Illinois Lottery Can’t Pay Off Big Winners But It Is Still Selling Tickets

"You know what's funny? If we owed the state money, they'd come take it and they don't care whether we have a roof over our head," Danny Chasten’s girlfriend, Susan Rick, told reporters at a press conference to announce the lawsuit. "Our budget wouldn't be a factor. You can't say (to the state), 'Can you wait until I get my budget under control?'"

Chasten, Rasche, and the other Illinois Lottery winners — we don’t know how many; Lottery officials won’t comment on that — waiting for their checks are in the unlucky 10 percent of those waiting for the state to pay its bills.

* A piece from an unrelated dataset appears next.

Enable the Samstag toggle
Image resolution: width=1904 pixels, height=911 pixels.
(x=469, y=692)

Ninety percent of all state government expenses are being paid, thanks to individual pieces of legislation and court orders — including the salaries of those working inside the Illinois Lottery and the private company that manages it.

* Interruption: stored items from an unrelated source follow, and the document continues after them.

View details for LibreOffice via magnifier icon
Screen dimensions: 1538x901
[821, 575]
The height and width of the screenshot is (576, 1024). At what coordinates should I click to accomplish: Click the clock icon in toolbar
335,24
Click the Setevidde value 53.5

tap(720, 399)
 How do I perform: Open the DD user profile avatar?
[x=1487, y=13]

Illinois Rep. Jack Franks (D) doesn’t think that’s fair. He wants to force the issue.

He understands the Illinois Lottery actually has the money to pay off winners, but without a budget, doesn’t have the authority to write the checks.

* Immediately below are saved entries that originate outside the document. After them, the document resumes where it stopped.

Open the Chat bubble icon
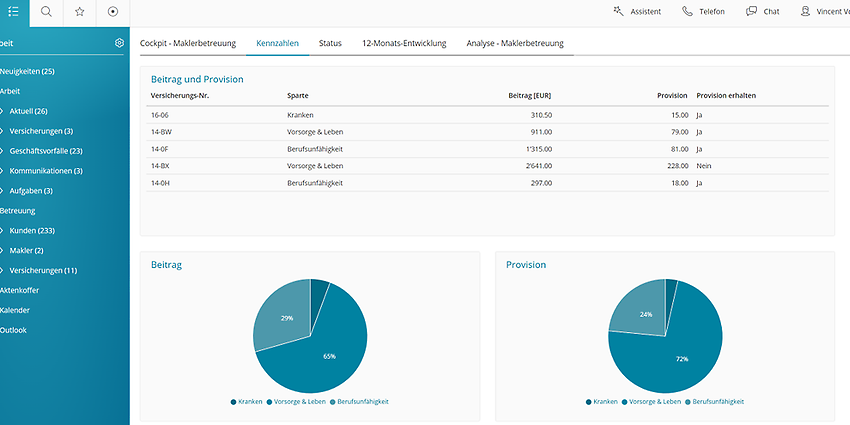Screen dimensions: 850x425 coord(751,11)
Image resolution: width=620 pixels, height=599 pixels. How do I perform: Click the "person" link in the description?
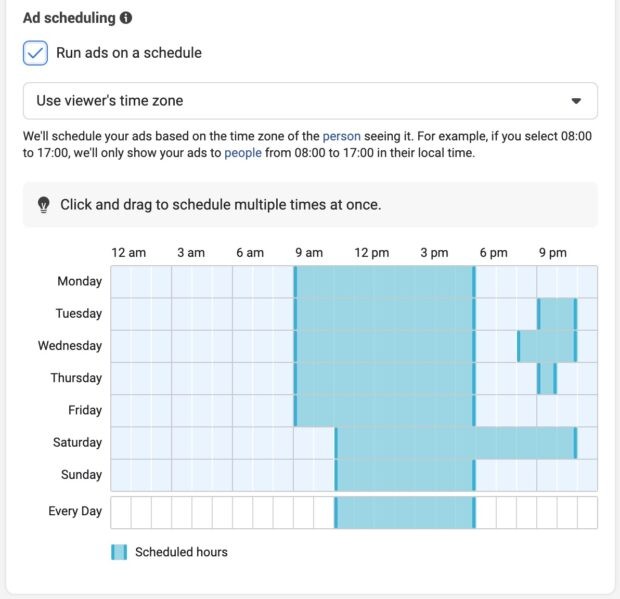[342, 136]
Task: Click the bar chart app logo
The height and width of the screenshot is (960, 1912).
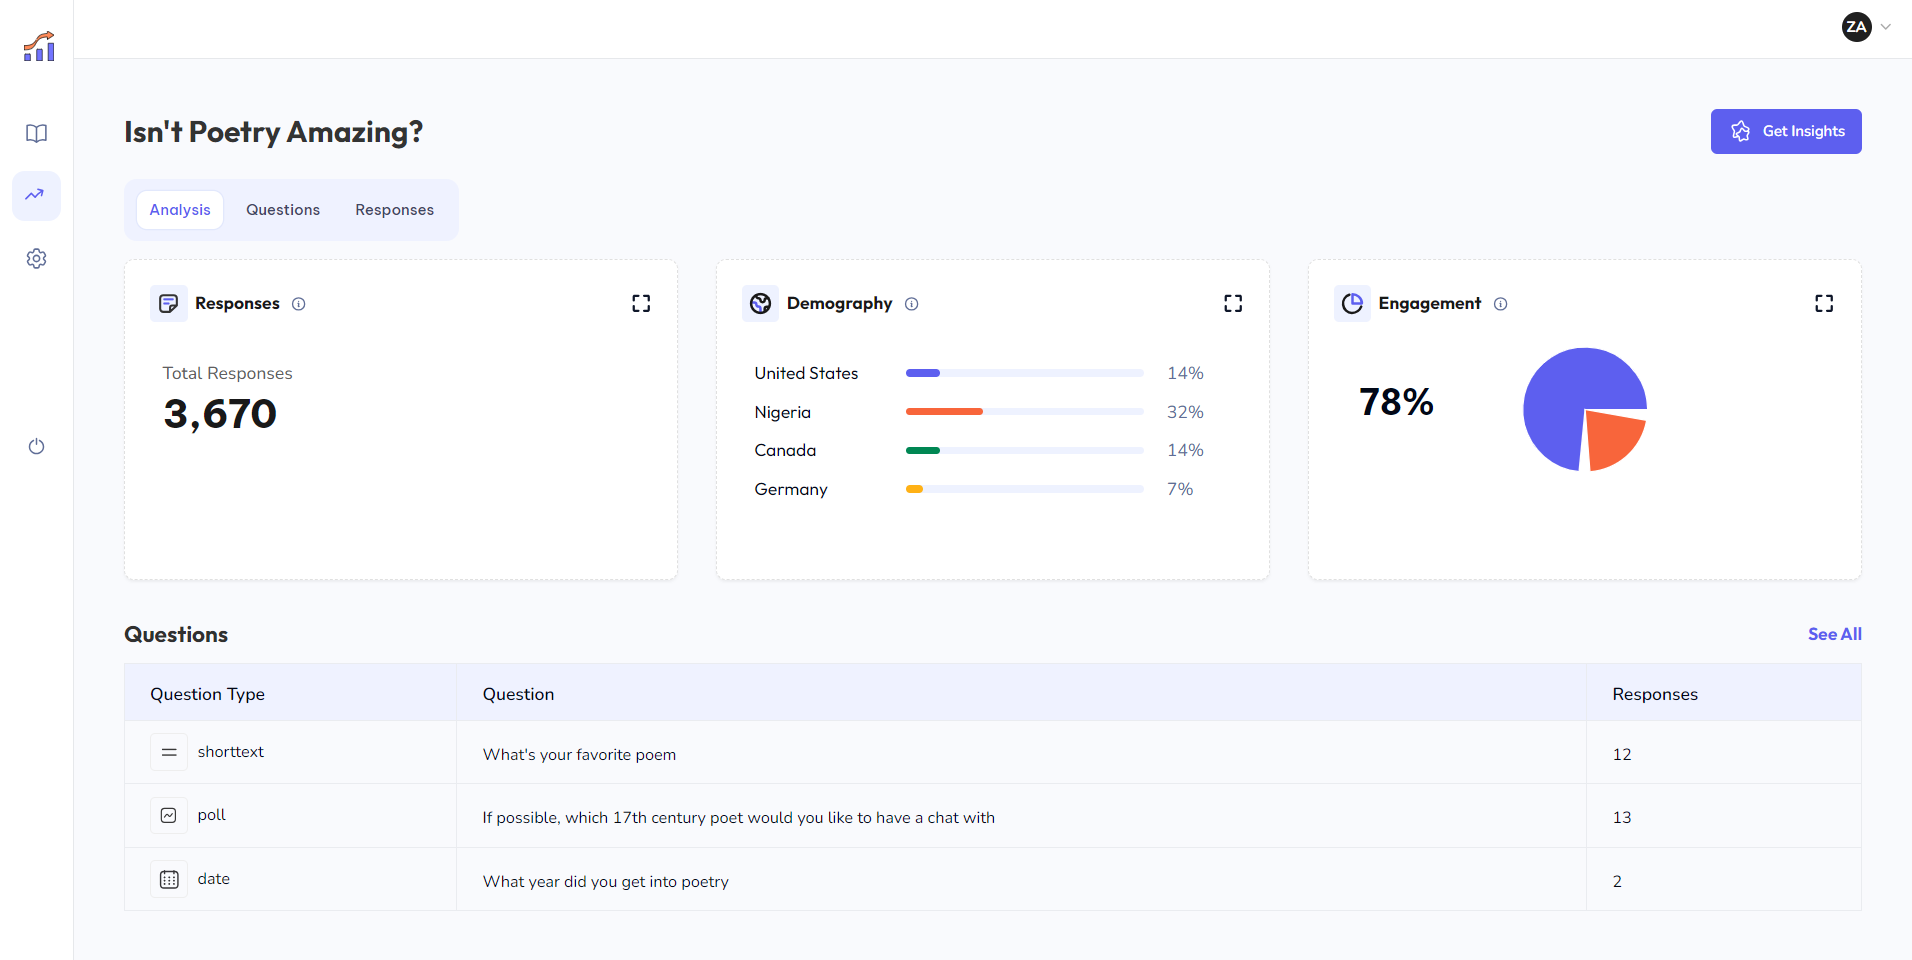Action: (39, 47)
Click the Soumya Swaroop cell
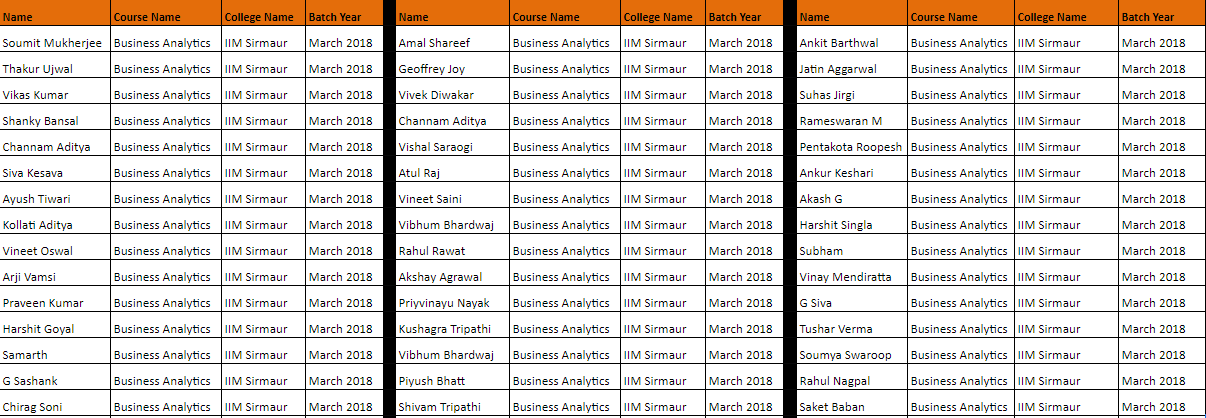Screen dimensions: 1206x418 (852, 355)
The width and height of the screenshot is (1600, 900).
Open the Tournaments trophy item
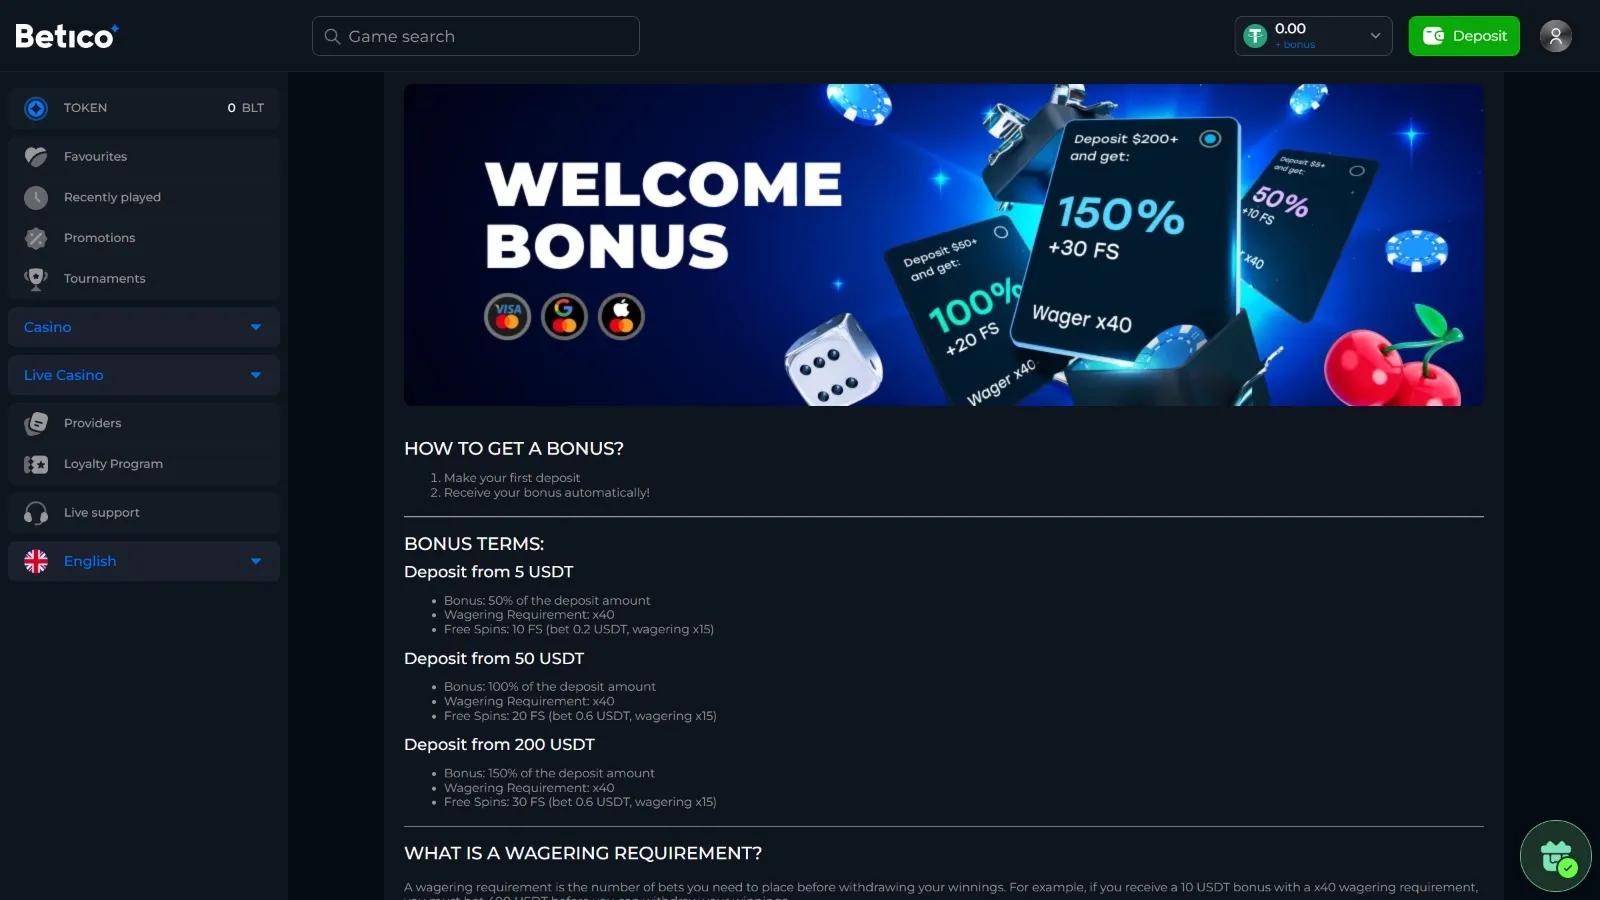(144, 279)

As far as Franks is concerned, that is a bureaucratic problem that should be easy to solve.

The Democrat told National Public Radio he’s getting ready to introduce legislation to force payment of all lottery winnings, despite the budget impasse.

“I don't think this can wait 'cause this is a very, very important asset of the state which generates almost a billion dollars in revenue a year for the state,” Franks said. “And it could dry up overnight if people lose confidence.”